2 Mart 2011 Çarşamba

Evladın Babasına Attığı Kazık


Herşeyin başlangıcı bu resimde ki adam. Jorge Valdano.. Son 15 yılda la ligada dengeleri değiştiren adam. Cruyff'un Dream Team kadrosu Barcelona şampiyonluğu kendi muhteşem oyunu ile beraber kimle aldı dersiniz. İlk şampiyonluklarında Real Madrid lig kupasını son hafta Tenerife de kaybetti. Tenerifenin başında Valdano. Ertesi sezon aynı tarife. Kısacası Dejavu. Jorge Valdano Real Madrid'in öz evladıdır. 80'lerin son zamanlarında Real Madrid formasıyla çılgın atmış birisi olarak kramponları bir kenara bırakınca 90'lı yılların hain evladı oldu mu.

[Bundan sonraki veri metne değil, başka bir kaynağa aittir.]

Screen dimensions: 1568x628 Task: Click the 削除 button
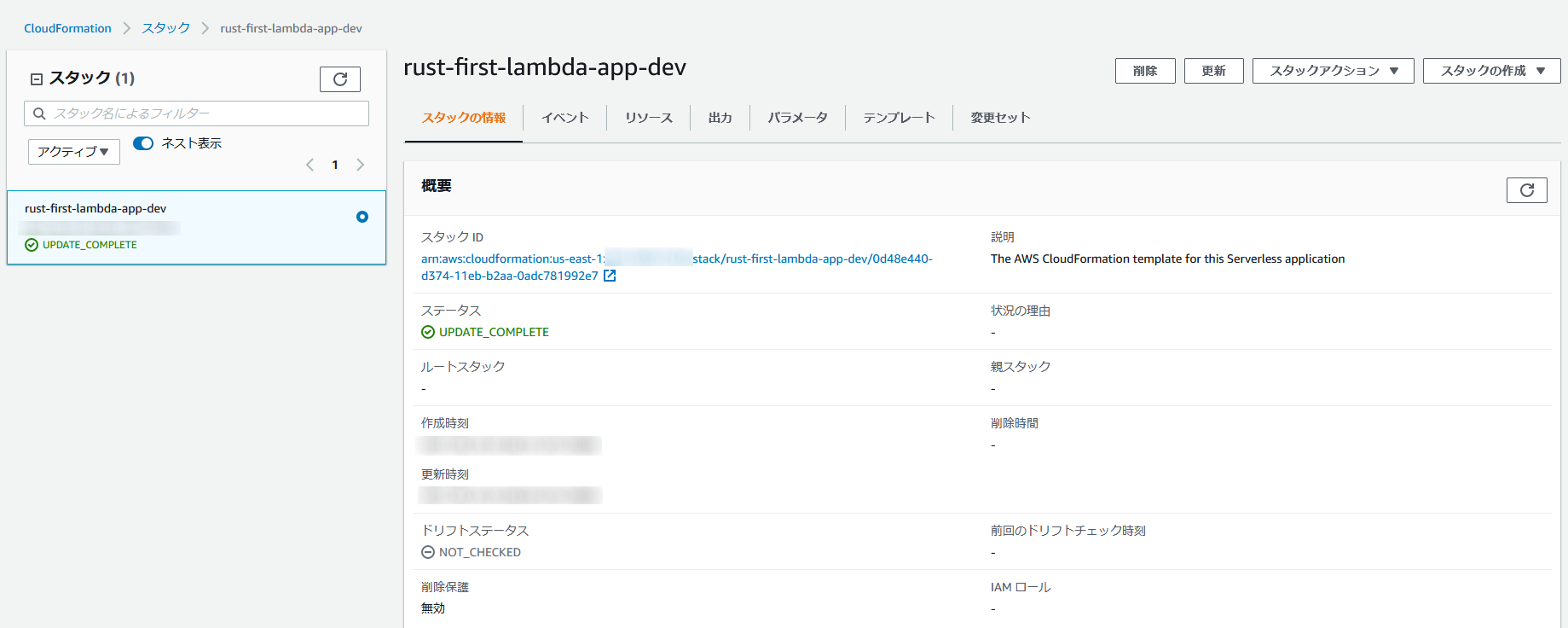[1145, 71]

Bizim buralarda olsa olurdu ama orada olmadı. Real Madrid başa bela olan oğlunu getirdi , o da bu beklentinin ardına yakışanı yaptı ve Real Madrid onla şampiyon oldu. Sene 1994. Raul Gonzalez Blanco'nun çıkış yaptığı sene. Biz 3 yaşındayız tabi o ara. Raul'un ilk oğluna onun ismini vermesi de güzel bir ayrıntı. O sezonun ardından Valdano şampiyon oldun kalcılardan değilmiş ki gitmiş Valencia'nın başına.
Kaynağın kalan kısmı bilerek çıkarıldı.